Фрагмент документа:
↓

Александр Бикбов: Я на «Оккупае» провел десятки часов, записывая интервью с участниками, как и другие сотрудники нашей исследовательской группы НИИ митингов. И наверное, одним из таких очень интересных открытий было то, что на «Оккупай» приходили люди не только в режиме вечернего участия, чтобы несколько часов провести вместе, то есть не просто воспроизводили опыт митингов, а были несколько десятков людей в целом в лагере на Чистых Прудах, которые специально либо взяли отпуск, либо уволились с работы, чтобы участвовать в протестном движении. И на фоне такой официозной риторики, которая подкреплялась, в том числе, некими бессознательными жестами со стороны некоторых журналистов о том, что «Оккупай» — это история бездельников, это был очень сильный контраст.

Елена Фанайлова: Надежда считает, что после «Оккупая» люди стали свободнее выходить на митинги. А что, митинги декабря 2011-го или зимы 2012 года не научили этому? Почему именно «Абай»?

↑

Данные для проверки:

↓

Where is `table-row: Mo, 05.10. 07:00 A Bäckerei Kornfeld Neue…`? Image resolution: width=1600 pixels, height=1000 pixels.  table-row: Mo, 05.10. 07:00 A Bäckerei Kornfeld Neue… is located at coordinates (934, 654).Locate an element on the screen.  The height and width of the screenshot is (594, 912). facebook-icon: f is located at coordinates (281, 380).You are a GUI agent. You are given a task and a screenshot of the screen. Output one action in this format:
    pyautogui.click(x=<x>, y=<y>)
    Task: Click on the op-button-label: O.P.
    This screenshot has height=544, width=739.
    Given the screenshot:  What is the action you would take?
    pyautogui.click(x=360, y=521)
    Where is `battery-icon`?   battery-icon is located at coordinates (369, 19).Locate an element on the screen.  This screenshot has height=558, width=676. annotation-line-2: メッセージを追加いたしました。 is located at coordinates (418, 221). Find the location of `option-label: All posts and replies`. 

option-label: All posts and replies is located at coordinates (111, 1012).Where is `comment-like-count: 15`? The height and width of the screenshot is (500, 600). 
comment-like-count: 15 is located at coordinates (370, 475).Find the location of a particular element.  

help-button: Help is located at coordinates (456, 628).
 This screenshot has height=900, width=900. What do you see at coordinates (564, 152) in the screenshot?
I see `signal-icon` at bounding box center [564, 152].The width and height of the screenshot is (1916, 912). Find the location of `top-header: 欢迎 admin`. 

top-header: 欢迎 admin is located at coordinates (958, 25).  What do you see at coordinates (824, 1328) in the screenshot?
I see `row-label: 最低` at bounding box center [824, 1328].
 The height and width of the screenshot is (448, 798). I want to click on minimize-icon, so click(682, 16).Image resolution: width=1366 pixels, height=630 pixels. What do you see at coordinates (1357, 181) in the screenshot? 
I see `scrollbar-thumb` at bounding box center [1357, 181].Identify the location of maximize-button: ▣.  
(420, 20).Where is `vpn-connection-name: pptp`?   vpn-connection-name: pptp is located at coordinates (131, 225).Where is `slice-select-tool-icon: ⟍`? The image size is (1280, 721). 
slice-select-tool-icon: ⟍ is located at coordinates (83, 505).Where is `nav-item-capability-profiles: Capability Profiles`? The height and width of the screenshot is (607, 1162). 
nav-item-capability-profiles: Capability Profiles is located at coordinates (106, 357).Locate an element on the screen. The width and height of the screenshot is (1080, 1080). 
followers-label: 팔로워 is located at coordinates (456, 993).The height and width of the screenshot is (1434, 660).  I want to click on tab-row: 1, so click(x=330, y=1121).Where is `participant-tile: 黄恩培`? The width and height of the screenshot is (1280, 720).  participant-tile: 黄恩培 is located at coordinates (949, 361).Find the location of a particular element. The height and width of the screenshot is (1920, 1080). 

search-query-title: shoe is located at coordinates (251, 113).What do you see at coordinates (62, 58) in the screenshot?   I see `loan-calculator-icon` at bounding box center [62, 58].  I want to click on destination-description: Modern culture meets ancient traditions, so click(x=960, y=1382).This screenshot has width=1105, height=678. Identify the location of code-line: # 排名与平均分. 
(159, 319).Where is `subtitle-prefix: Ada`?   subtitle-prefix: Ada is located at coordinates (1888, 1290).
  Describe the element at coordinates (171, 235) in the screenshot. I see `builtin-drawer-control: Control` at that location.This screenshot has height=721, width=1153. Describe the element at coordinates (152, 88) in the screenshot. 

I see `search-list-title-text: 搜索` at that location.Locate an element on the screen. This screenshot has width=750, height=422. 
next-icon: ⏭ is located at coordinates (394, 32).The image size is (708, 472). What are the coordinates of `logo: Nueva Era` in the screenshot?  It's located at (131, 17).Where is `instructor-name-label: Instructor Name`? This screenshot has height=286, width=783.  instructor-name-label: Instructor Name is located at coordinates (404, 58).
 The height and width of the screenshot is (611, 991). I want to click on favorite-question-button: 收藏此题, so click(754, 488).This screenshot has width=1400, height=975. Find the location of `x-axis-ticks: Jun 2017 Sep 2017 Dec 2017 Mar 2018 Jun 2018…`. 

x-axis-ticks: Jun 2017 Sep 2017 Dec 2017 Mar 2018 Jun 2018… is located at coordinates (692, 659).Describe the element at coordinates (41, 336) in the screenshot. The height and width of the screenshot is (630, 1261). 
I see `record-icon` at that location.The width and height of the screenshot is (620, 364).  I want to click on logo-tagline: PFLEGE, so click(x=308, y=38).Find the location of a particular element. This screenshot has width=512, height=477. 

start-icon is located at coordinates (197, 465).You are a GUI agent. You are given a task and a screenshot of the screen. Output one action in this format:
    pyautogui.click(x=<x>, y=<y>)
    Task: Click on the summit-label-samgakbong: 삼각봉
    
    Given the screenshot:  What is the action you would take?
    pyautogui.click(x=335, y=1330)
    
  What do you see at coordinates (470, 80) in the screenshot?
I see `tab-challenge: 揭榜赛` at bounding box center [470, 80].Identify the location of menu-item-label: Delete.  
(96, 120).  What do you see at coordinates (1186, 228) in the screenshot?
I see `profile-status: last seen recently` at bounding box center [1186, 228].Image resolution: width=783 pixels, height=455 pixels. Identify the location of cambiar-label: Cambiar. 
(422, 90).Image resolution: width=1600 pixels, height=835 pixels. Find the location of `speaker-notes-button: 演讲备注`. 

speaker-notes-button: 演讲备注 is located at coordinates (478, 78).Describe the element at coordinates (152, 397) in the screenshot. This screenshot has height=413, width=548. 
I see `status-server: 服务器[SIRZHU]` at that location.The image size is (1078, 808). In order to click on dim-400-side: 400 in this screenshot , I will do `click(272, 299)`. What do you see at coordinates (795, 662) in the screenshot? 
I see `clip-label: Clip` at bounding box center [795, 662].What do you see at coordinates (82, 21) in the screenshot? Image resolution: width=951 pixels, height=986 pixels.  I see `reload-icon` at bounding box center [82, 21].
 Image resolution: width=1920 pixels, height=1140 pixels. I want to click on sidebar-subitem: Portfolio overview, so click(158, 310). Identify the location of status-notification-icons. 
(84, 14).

↑

Условие задания:
Перепишете ли вы слово в слово весь фрагмент документа, приведённый выше?

Ответ на задание:
Александр Бикбов: Я на «Оккупае» провел десятки часов, записывая интервью с участниками, как и другие сотрудники нашей исследовательской группы НИИ митингов. И наверное, одним из таких очень интересных открытий было то, что на «Оккупай» приходили люди не только в режиме вечернего участия, чтобы несколько часов провести вместе, то есть не просто воспроизводили опыт митингов, а были несколько десятков людей в целом в лагере на Чистых Прудах, которые специально либо взяли отпуск, либо уволились с работы, чтобы участвовать в протестном движении. И на фоне такой официозной риторики, которая подкреплялась, в том числе, некими бессознательными жестами со стороны некоторых журналистов о том, что «Оккупай» — это история бездельников, это был очень сильный контраст.

Елена Фанайлова: Надежда считает, что после «Оккупая» люди стали свободнее выходить на митинги. А что, митинги декабря 2011-го или зимы 2012 года не научили этому? Почему именно «Абай»?